Named team builds across past and current V5RC seasons. Each robot has its own page with build logs, decisions, port maps, and engineering notebook references. The fleet's naming convention follows two predator families: long-necked waders (Heron, Crane, Stork, Skimmer) and arc-strike birds (Osprey), with raptors (Kite, Owl, Falcon) for the speed-and-precision builds.
🔒 Private — for Team 2822
Team 2822A's competition build. Front roller intake for pins lying down; rear swing-arm with polycarb tube for pin/cup loader handoffs; flex-wheel toggle. Inspired by 355Z's Simple Bot Override 2-bar architecture — optimized for fast scoring through mechanical simplicity.
Team 2822C's competition build. Tall rear tower built from three vertical C-channels split into two bays: right bay holds a four-bar lift with V5 claw (2×11W inline); left bay holds a flex-wheel toggle (1×11W). Battery and brain on left for COG balance. Bill-and-pouch metaphor: V5 claw is the bill, alignment cavity at chassis front is the pouch. Descends from the Osprey chain-bar baseline but converged on four-bar.
Team 2822D's competition build (V1.5 four-bar with center tower). The unique spin: a 5.5W gear mechanism rotates the V5 claw independent of the lift, letting the team flip pins on their hex faces, invert upside-down cups, and order pin-on-cup combos deliberately during transit. Toggle architecture: two flex wheels mounted on the chassis rear face, spaced 14″ apart; both contact the same 26″ toggle bar simultaneously when the robot backs into the perimeter wall, giving 2-point grip for higher rotation reliability per engagement. 88W exactly at cap with 10 motors. The orientation-and-flip specialist of the fleet; sister-bot to Pelican and Osprey in the V1.5 family.

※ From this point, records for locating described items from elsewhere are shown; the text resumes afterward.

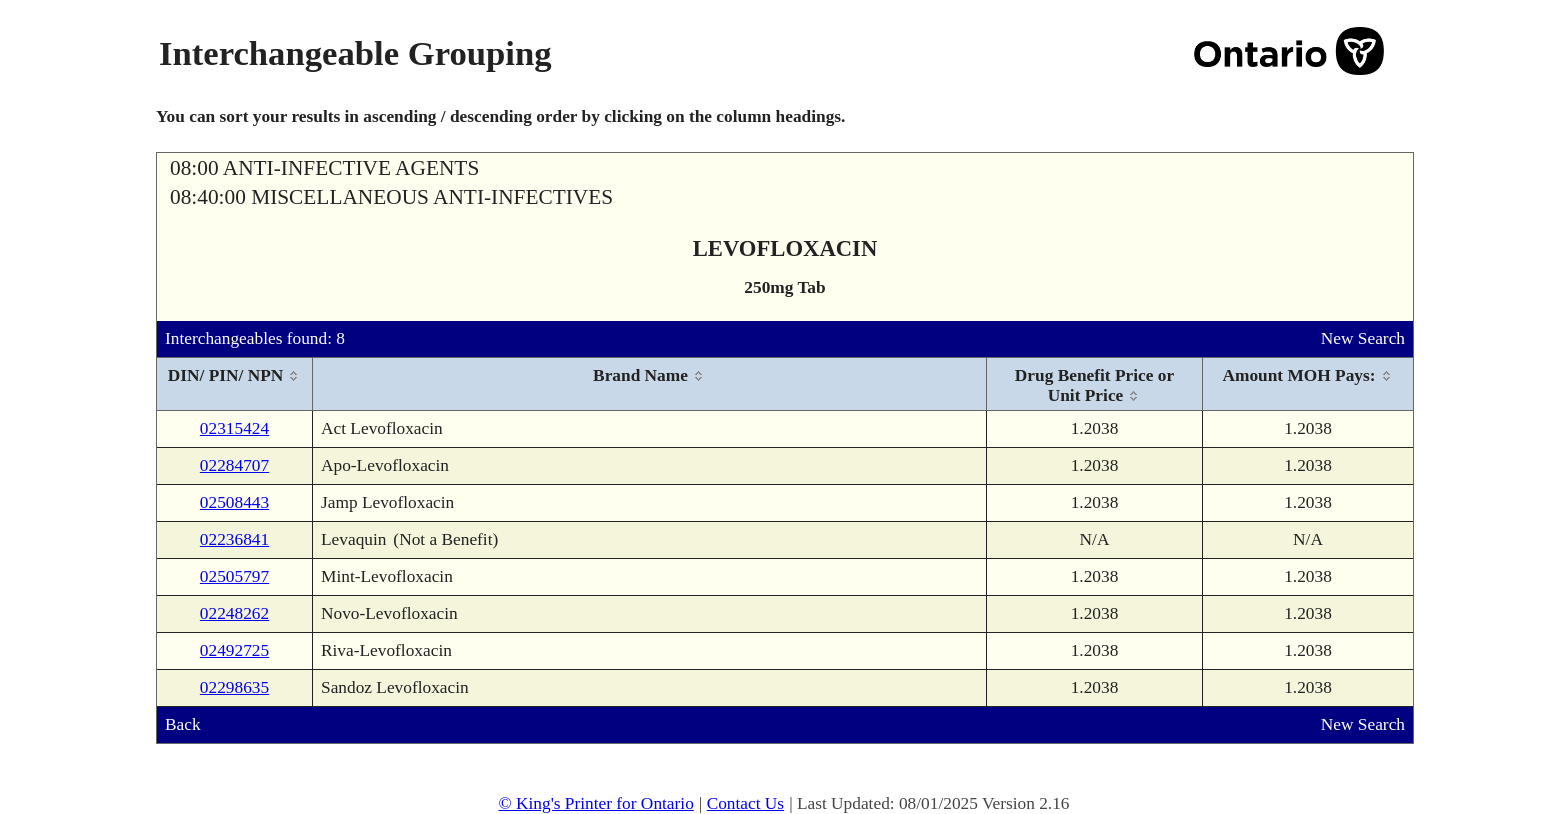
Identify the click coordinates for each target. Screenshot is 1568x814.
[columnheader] (235, 384)
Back (183, 724)
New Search (1363, 338)
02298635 (234, 687)
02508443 (234, 502)
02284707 (234, 465)
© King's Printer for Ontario (595, 803)
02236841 (234, 539)
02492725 (234, 650)
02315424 (234, 428)
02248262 (234, 613)
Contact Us (746, 803)
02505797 (234, 576)
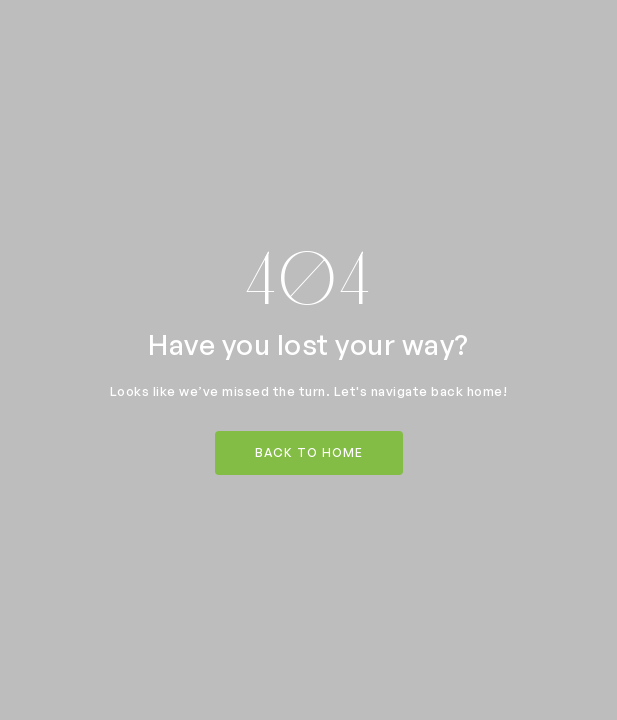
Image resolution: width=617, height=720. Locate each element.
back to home (309, 452)
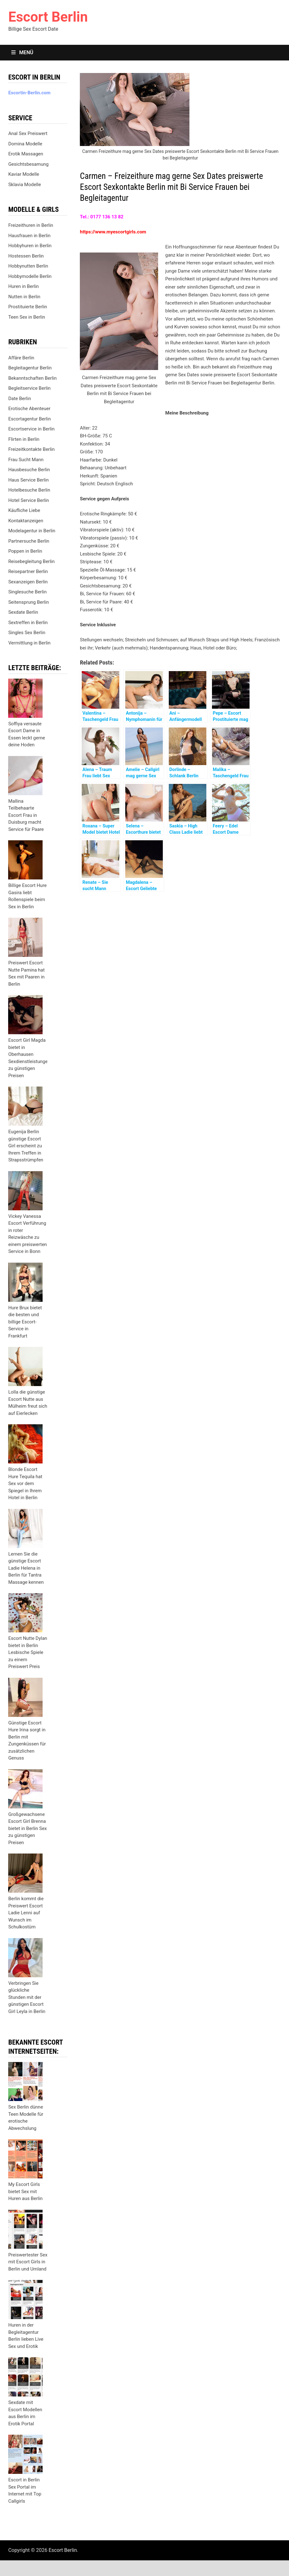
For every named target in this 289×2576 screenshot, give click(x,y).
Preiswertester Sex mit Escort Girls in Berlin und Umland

Team 2822E's competition build (V1.5 chain-bar variant). Single chain bar on a 13″ center tower sweeps 180° between two chassis cavities — back-cavity at the loader, front-cavity over the goal. Static-sprocket geometry holds manipulator level through the arc. Pneumatic pincer or polycarb tube on the chain bar tip (team chooses). Dual-side mirrored toggle (2 × 5.5W) for any-side wall engagement without chassis reorientation. 77W total — 11W spare. The committed-cycle, mechanically-simple sister to Pelican's four-bar lift.
Team 2822F's competition build (V1.0 baseline). Structurally the closest-to-baseline V1.0 build — recommended drivetrain with cavity, four-bar lift, V5 claw on the mounting template, flex-wheel toggle. The architectural divergence is in power transmission: the two 11W lift motors drive a shared output shaft that powers both the four-bar arm (geared 5:1 for torque) AND the flex-wheel toggle (stepped up 1:2.67 for speed) via different sprocket ratios on the same shaft. One motor pair, two purpose-built outputs. 71.5W total — 16.5W spare, the largest headroom in the active fleet. The kite metaphor lives in the power transmission: one anatomy, multiple performance regimes. Joins Osprey and Falcon in the raptor lane.
Team 2822O's competition build (V1.0 baseline via Spoonbill). Inherits Spoonbill's chassis, four-bar lift, and dual rear flex-wheel toggle. The architectural divergence is the manipulator: four flex wheels in two opposing pairs on a pneumatically-pivoting body that snaps between horizontal (for field pickup) and vertical (for loader catch) orientations. Active rolling intake instead of a passive grip — the wheels handle both compression-grip and intake direction. Where Spoonbill rotates the element after grip (claw rotation gearbox), Owl reorients the manipulator before grip (pneumatic pivot). The fifth manipulator type in the fleet alongside V5 claw, pneumatic pincer, polycarb tube A, and polycarb tube B. Joins Falcon, Osprey, and Kite in the raptor lane.
Compound mechanism concept — four-bar lift carrying a chain bar end-effector for both gross lift and reach extension. Named for the long-necked silhouette and the strike-from-stillness behavior. Most horizontal reach in the fleet but capped by SG2 expansion limit.
Six-bar lift concept. Single drive motor delivers nearly twice the vertical sweep of a four-bar at the same arm length, with the manipulator preserved level via the parallelogram constraint. Highest single-mechanism vertical reach in the fleet. Construction-crane double meaning lands the engineering reference instantly.
Double-reverse four-bar concept. Two four-bar stages chain-coupled for synchronized opposite rotation, doubling the vertical travel while folding flat at rest. The fleet's only architecture that combines high reach with sub-6″ stowed height — clears SG12 endgame limit without a separate fold sequence.
Articulating-arm concept. Shoulder + elbow + wrist + claw deliver any-angle reach within a 17″ semicircular workspace from the shoulder pivot. Fastest cycle time in the fleet via the dive-and-strike motion of a falcon on prey. The fleet's lone raptor; balances the wader-bird trio.